The lines to copy run from the one containing "Open the homeless shelter article image" through the last line of the listing; copy them exactly and nothing more.

* _MATERIAL PROVIDED_:
------------------------
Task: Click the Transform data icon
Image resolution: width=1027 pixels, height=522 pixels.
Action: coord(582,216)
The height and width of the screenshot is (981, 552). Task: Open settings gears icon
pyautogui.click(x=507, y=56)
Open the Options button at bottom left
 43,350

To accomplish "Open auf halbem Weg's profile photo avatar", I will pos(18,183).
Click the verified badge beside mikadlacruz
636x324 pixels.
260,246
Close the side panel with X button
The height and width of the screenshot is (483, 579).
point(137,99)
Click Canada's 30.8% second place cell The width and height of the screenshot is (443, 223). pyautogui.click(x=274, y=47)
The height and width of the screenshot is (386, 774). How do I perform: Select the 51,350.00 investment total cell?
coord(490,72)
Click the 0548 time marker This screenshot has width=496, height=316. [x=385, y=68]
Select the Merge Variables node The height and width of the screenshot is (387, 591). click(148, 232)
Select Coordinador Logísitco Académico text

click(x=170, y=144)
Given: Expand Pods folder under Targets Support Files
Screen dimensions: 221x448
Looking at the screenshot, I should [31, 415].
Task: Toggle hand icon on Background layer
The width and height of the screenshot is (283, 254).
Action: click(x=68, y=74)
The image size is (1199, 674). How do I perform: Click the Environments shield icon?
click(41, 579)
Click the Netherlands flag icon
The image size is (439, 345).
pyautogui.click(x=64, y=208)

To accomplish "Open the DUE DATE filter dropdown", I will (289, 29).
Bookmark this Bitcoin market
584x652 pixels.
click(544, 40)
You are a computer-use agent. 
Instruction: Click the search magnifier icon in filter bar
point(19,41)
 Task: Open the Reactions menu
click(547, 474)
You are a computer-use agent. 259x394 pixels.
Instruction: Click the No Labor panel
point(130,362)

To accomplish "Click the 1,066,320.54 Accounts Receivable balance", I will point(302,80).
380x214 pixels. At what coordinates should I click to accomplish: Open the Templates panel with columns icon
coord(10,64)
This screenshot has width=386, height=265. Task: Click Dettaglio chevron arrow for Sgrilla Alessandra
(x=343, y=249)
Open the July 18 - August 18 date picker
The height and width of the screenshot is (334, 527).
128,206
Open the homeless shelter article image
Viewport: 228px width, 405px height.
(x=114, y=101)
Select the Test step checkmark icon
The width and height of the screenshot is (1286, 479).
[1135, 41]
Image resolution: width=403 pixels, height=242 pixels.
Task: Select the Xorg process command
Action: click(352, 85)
------------------------
* _WRITTEN REPLY_:
Open the homeless shelter article image
Viewport: 228px width, 405px height.
(x=114, y=101)
Select the Test step checkmark icon
The width and height of the screenshot is (1286, 479).
[1135, 41]
Image resolution: width=403 pixels, height=242 pixels.
Task: Select the Xorg process command
Action: click(352, 85)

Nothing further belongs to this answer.